When initially acquiring data scanners generate the scan data in native or proprietary formats in what is called a “point cloud”. Once scanning is completed the data is “meshed” and it’s at this stage that the scan data can become more or less usable by a user outside of the specific scanner/CAD workflow. Closed systems, like 3Shape, will move the meshed data in a proprietary format. Any scanner working with exocad CAD will allow the user to “mesh” the data using open formats like stl, ply or obj. The most important take-sway here is that if you choose a closed workflow system be sure that the system still allows you to export scan data in an “open” file format like the three just mentioned (.stl, .ply and .obj.) so that the scan data can be used and accessed by your manufacturing partners. They may charge you extra for this ability.
scanner neway


Annual license fees for the scanner and scanner software are easy to avoid. All you need to do is purchase a scanner that works with exocad CAD. All of the primary scanner suppliers in Canada that work with exocad have no annual fees for the scanner or the scanner software. If you purchase a 3Shape, Dental Wings or In-Lab, because the scanner and the CAD are one package, you’re MANDATORY annual fees apply to both the scanner portion and the CAD portion. The downside of this is that if you decide not to pay the fees your scanner stops working, not just the CAD software. Exocad has two options for their CAD software packages and with one of them annual license fees are optional.
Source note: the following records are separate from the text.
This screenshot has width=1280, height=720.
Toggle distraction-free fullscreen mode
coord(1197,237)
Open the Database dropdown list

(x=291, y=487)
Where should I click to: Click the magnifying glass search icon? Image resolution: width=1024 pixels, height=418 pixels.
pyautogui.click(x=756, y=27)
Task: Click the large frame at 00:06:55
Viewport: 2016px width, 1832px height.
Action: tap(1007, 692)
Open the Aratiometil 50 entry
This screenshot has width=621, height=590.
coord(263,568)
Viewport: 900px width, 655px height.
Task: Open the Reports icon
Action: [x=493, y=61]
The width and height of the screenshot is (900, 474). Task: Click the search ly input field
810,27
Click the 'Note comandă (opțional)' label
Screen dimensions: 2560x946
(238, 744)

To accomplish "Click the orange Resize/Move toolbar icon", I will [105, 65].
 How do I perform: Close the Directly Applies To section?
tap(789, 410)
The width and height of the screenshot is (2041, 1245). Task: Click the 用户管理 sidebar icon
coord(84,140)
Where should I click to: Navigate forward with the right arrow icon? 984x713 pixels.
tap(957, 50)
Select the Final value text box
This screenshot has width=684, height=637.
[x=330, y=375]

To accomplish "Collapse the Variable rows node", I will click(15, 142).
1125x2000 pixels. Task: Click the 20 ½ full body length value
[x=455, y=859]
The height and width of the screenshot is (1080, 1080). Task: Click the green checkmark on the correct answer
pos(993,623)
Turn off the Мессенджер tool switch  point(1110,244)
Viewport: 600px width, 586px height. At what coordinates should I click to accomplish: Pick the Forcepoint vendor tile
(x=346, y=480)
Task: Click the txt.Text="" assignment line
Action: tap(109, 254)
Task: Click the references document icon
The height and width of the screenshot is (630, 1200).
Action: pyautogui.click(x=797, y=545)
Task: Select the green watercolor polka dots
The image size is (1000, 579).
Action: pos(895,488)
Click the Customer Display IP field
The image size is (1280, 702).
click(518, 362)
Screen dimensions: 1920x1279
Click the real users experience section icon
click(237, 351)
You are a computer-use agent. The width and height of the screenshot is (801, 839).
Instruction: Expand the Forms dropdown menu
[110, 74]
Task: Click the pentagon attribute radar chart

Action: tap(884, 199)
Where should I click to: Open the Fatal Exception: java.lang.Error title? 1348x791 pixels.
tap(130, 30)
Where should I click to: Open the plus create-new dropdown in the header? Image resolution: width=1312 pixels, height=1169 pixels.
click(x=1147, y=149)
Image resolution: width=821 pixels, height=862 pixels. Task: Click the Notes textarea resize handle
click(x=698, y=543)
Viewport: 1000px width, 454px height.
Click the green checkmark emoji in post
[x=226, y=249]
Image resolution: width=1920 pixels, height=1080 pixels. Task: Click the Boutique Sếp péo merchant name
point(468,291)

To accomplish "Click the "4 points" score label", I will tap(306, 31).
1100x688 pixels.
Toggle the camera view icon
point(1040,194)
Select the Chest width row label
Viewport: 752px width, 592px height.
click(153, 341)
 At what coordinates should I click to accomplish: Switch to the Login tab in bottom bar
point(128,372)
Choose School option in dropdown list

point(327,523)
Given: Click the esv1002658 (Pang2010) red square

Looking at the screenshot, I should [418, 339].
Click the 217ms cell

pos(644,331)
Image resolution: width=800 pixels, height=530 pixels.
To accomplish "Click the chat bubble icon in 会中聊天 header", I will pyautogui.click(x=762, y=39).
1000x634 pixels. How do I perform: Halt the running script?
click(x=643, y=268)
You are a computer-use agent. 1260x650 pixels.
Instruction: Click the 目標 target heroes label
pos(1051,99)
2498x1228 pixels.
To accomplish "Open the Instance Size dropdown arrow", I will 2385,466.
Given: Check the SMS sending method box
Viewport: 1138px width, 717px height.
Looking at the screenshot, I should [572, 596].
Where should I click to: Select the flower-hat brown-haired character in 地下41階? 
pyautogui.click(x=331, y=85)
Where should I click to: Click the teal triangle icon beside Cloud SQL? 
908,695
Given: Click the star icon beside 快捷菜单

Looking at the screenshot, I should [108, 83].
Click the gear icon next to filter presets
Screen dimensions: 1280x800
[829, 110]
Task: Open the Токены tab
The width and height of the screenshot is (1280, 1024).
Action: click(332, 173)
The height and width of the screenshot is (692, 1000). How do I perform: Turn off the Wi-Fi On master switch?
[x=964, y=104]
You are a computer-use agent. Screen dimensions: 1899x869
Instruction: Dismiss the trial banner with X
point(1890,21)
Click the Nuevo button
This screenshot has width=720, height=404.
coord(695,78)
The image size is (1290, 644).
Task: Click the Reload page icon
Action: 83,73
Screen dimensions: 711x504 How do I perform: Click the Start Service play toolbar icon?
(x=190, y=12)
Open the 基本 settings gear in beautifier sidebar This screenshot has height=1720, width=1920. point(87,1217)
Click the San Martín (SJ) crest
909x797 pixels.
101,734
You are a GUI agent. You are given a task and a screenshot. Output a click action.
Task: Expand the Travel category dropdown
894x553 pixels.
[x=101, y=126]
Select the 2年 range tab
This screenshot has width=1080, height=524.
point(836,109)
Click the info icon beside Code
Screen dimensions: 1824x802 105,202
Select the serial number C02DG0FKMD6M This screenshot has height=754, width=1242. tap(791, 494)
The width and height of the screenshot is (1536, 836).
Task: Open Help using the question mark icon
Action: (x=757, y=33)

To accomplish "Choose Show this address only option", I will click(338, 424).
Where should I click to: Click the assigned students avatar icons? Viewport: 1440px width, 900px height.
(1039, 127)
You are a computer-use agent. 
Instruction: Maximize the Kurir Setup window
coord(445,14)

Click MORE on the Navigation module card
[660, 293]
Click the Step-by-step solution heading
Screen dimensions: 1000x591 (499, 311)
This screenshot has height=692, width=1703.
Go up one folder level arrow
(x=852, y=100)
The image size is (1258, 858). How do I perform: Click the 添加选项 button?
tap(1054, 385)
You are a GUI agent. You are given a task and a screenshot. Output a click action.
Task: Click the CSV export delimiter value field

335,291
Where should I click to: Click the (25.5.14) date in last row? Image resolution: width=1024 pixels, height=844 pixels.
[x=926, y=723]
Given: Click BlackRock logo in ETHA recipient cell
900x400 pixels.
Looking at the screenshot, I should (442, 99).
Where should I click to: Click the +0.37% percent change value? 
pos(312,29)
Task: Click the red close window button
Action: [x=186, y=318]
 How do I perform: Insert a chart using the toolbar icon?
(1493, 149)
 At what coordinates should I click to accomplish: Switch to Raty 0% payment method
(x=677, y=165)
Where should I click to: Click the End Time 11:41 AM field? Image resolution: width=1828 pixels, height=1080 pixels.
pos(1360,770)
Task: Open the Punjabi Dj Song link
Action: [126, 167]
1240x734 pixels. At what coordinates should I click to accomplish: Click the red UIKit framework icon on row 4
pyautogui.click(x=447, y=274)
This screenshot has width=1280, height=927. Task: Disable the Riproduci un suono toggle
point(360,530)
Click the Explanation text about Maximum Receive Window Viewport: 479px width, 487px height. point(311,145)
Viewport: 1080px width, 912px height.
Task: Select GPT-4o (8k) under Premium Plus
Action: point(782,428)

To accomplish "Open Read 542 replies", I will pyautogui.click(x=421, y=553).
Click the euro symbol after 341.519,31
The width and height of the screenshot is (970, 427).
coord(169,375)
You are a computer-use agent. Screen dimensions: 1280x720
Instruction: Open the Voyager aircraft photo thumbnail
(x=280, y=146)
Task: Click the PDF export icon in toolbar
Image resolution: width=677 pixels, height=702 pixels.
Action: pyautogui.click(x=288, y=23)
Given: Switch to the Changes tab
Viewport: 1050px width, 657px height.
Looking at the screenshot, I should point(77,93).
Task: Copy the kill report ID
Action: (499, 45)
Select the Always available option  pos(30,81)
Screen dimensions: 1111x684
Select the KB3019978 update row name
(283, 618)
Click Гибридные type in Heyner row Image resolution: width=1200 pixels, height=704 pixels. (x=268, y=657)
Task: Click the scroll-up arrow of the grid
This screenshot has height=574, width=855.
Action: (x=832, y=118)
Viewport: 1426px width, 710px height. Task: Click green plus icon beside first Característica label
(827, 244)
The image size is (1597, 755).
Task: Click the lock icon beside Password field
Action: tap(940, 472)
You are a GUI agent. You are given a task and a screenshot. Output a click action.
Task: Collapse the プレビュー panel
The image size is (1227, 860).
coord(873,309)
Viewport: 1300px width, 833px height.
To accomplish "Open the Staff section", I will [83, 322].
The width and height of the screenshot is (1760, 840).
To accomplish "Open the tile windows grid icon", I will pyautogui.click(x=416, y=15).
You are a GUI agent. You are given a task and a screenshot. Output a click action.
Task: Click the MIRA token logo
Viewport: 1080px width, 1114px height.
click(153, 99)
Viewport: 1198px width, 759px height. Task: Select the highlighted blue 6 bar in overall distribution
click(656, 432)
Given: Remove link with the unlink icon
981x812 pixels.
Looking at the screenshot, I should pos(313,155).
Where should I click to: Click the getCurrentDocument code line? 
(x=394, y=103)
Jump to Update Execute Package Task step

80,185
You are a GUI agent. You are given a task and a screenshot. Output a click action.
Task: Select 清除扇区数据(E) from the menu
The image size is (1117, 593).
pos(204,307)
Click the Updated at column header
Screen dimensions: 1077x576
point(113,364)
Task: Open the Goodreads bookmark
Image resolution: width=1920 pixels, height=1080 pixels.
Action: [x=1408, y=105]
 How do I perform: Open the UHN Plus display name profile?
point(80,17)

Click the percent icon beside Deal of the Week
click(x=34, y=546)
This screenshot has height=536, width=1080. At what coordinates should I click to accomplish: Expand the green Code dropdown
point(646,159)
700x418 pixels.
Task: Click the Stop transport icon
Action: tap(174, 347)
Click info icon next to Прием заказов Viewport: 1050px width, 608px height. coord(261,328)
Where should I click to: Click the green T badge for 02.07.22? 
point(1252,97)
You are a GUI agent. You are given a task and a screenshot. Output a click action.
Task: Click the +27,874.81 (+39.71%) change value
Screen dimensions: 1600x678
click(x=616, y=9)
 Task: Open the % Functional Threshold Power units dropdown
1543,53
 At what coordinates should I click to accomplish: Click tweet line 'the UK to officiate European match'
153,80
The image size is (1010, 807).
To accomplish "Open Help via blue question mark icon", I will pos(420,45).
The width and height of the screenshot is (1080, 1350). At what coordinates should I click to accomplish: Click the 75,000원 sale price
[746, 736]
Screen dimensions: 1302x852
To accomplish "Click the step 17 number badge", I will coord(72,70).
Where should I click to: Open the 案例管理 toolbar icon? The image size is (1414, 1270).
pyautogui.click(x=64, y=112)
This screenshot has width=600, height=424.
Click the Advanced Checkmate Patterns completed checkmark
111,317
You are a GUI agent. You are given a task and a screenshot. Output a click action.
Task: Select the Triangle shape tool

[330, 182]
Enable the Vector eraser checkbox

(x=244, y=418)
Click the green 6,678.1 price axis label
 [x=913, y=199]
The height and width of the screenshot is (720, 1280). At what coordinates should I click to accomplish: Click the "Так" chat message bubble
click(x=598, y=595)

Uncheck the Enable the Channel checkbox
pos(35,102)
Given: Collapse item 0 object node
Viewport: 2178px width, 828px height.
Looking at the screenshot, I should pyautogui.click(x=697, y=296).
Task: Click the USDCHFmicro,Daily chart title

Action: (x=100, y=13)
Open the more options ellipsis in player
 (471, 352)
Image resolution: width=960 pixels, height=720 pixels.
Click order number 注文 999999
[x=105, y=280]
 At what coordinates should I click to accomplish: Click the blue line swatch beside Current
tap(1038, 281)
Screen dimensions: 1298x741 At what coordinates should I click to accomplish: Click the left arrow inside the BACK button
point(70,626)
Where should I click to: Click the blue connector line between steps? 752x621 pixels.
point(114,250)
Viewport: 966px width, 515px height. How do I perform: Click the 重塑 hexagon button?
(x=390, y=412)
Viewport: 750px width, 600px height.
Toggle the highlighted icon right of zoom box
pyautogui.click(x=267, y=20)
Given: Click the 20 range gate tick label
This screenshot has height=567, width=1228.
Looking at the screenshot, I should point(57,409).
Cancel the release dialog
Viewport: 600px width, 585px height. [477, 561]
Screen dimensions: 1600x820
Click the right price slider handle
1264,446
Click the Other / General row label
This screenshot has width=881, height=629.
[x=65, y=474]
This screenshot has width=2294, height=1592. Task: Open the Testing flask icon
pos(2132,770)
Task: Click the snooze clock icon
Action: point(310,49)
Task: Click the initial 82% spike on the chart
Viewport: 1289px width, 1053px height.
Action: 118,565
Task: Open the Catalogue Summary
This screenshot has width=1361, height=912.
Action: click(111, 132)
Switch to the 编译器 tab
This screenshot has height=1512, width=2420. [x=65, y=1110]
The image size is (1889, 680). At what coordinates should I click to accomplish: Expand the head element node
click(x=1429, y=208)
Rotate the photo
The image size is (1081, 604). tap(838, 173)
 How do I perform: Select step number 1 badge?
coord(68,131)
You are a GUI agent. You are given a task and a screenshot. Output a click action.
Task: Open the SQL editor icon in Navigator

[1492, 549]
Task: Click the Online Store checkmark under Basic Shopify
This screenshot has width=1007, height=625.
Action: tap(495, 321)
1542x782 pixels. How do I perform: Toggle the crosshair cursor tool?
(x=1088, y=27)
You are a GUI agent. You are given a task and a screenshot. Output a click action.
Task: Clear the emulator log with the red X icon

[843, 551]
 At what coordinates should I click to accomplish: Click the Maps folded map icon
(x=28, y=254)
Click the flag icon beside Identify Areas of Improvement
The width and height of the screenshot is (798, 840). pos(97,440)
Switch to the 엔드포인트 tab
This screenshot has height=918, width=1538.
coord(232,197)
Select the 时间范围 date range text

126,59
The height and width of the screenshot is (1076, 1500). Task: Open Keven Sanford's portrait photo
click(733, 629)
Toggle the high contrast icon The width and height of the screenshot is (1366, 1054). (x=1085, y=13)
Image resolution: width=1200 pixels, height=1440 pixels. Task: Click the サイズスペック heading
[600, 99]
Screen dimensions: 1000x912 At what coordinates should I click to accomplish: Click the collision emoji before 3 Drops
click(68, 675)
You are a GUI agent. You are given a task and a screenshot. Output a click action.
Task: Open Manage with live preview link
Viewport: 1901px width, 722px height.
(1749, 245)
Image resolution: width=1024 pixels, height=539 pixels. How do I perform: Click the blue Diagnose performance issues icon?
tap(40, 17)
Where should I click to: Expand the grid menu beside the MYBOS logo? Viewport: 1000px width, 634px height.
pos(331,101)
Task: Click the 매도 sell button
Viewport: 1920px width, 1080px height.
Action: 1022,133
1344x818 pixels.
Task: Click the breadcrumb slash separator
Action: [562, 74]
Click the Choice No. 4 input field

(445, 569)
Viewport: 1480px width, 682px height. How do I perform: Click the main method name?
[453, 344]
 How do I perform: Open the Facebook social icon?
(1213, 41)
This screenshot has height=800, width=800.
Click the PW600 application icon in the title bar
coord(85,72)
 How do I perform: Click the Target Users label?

Scanner prices are very stable at this point in their evolution. Trying to strip out the price of the scanner only is of course challenging with 3Shape, In-Lab and Dental Wings because their systems are sold as a “scanner and CAD” solution, and it’s extremely rare for them to sell their CAD only. The author has never seen these manufacturers sell the scanner only. If you are thinking of buying only a scanner (with scanner software) then you can expect to pay between $7,000 and $18,000. Unless you only need a scanner to add to scanning capacity then you’ll also need CAD software. Once again, valuing the CAD can get tricky depending on what solution you opt for. In any case you’re total cost of investment for a scanner and CAD solution will range from $14,000 to $35,000.

As you can see there are quite a few variables to consider when choosing a lab scanner. This means that defining the “best” scanner is essentially impossible because any choice is a trade-off. Make sure to choose a solution that best fits your overall needs. This way you get the scanner that is “best” for you, as defined by you.